Team Creates LEGO Turing Machine To Honor Alan Turings 100th Birthday

By June 18, 2012

This Lego Turing Machine was built for CWI’s exposition “Turings Erfenis” in honor of Alan Turings one hundredth birthday this year. On the project’s website the team details the construction:

Our LEGO Turing machine uses a tape based on a classic interpretation of computer memory: switches. Additionally, it uses a light sensor to determine the value of a switch: if the switch is on, the sensor will  see  the black colour of the switch’s surface. But if it is turned off, the sensor will  see  the white colour of the LEGO beam, making it possible to distinguish between the states. Finally, a rotating beam mounted above the tape can flip the switch in both directions.

The team used a software to execute programs in a basic Turing machine language that can be found on  github.

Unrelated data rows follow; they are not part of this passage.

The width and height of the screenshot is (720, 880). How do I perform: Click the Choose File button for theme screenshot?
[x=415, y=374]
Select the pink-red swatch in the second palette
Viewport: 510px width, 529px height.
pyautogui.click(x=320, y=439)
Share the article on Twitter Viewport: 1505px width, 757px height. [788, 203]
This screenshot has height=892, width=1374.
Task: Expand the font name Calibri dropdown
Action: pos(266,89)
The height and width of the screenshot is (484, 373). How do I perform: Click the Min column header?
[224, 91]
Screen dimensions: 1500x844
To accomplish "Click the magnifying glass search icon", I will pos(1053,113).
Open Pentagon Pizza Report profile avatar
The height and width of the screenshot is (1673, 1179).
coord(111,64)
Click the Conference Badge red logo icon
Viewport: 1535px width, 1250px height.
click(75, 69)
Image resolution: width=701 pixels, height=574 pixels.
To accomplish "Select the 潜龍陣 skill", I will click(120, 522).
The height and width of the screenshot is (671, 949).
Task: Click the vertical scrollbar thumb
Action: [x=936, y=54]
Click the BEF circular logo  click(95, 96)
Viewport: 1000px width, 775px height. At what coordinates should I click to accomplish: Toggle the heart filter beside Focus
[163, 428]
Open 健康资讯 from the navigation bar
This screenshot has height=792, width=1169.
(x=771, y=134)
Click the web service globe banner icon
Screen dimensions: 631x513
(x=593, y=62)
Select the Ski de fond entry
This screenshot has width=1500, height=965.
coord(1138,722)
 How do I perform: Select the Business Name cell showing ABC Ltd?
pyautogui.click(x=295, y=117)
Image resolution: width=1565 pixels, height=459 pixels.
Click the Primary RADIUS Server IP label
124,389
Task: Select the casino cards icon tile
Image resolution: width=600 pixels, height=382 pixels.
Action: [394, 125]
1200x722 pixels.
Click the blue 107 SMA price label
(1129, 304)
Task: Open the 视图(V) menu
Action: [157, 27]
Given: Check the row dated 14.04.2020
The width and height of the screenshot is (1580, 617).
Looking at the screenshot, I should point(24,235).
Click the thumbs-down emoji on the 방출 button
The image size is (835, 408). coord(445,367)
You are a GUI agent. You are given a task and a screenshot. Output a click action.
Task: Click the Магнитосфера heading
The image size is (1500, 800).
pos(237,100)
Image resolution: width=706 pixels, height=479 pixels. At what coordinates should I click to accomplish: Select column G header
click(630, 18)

Wikipedia defines a Turing machine is “a device that manipulates symbols on a strip of tape according to a table of rules. Despite its simplicity, a Turing machine can be adapted to simulate the logic of any computer algorithm, and is particularly useful in explaining the functions of a CPU inside a computer.” The creators point out that despite being called a ‘machine,’ a Turing machine is not a physical machine rather its a a theoretical model of a of a computer that can do anything the computers of today or tomorrow can do.